Linux Parallel Example

Parallel computing is a broad topic and this article will focus on how Linux can be used to implement a parallel application. We will look at two models of parallel programming: message passing and shared memory constructs.

Consider the following scenario. I have two programs A and B. Program A outputs to stdout lines of strings while program B process lines from stdin. The way to use these two programs is of course: foo@bar:$ A B Now I've noticed that this eats up only one core; hence I am wondering: Are programs A and B sharing the same computational resources? If so, is there a way to run A and B concurrently? Another thing that I've noticed is that A runs much much faster than B, hence I am wondering if could somehow run more B programs and let them process the lines that A outputs in parallel. That is, A would output its lines, and there would be N instances of programs B that would read these lines (whoever reads them first) process them and output them on stdout.

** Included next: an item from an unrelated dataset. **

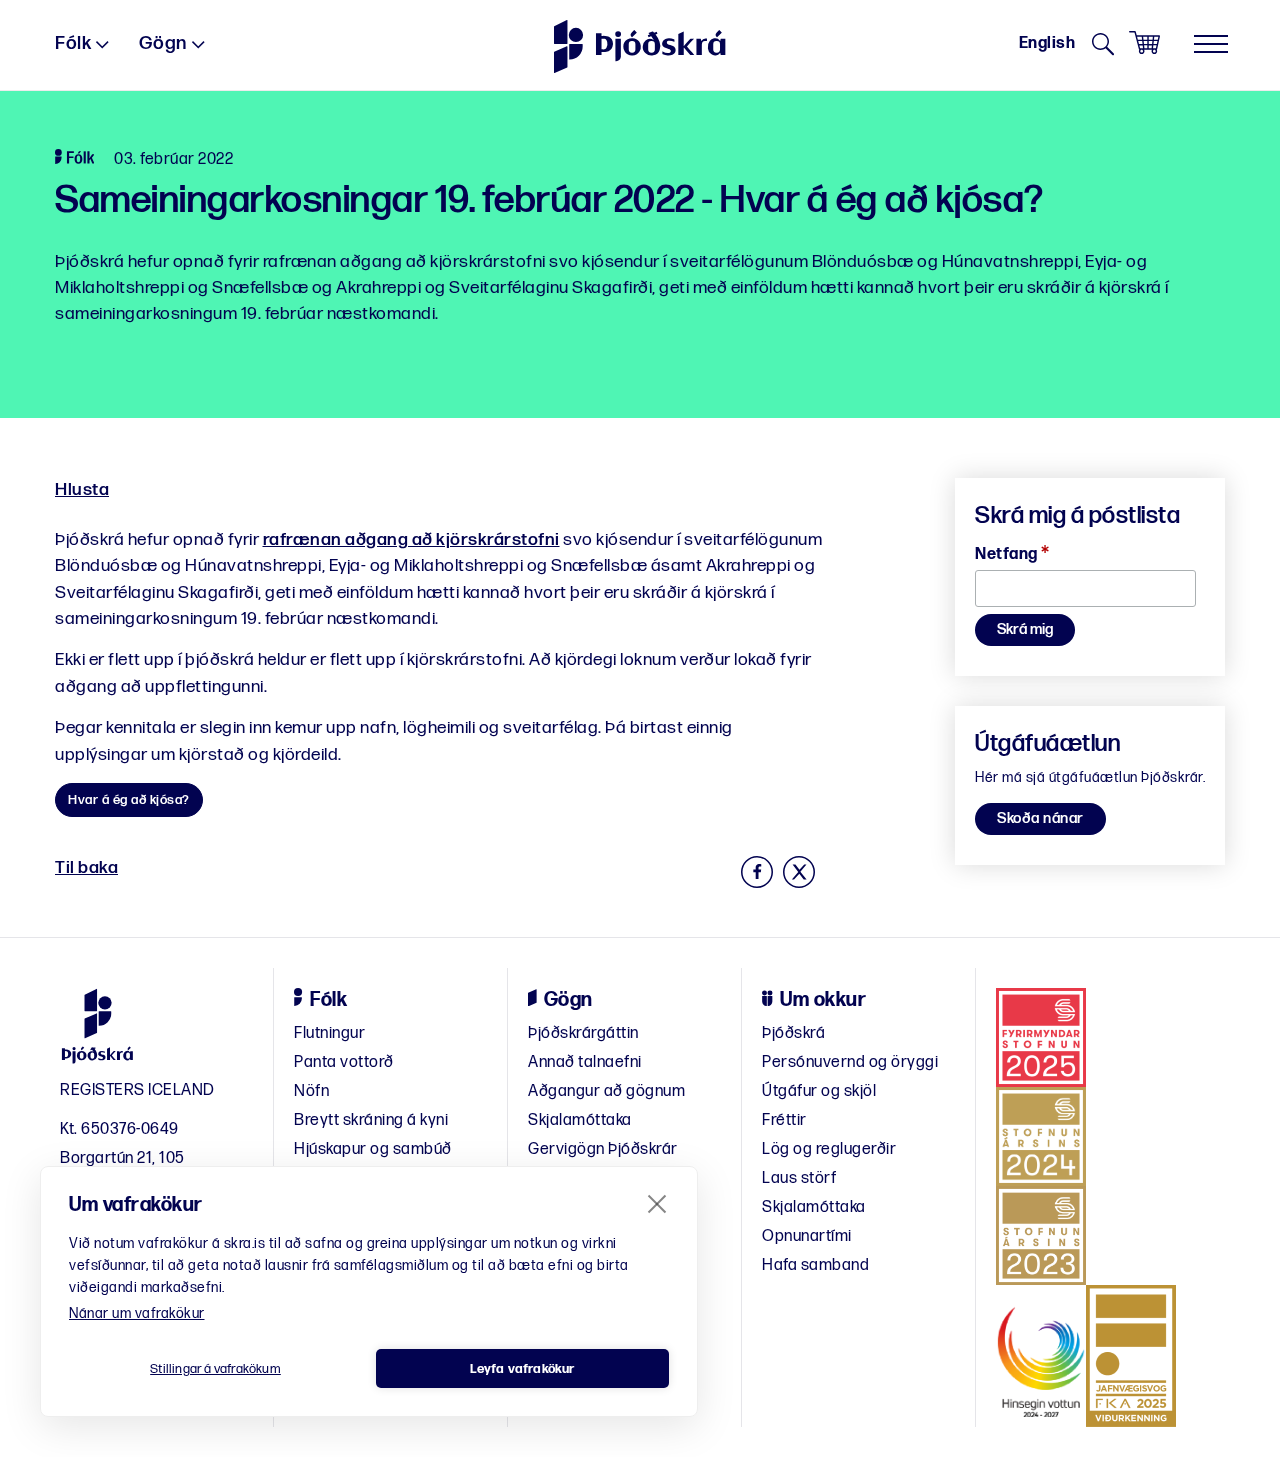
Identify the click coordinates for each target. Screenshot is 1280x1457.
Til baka (86, 867)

So my final question is: Is there a way to pipe the output to A among several B processes without having to take care of race conditions and other inconsistencies that could potentially arise? A problem with split -filter is that the output can be mixed up, so you get half a line from process 1 followed by half a line from process 2. GNU Parallel guarantees there will be no mixup. So assume you want to do: A B C But that B is terribly slow, and thus you want to parallelize that. Then you can do: A parallel -pipe B C GNU Parallel by default splits on n and a block size of 1 MB. This can be adjusted with -recend and -block.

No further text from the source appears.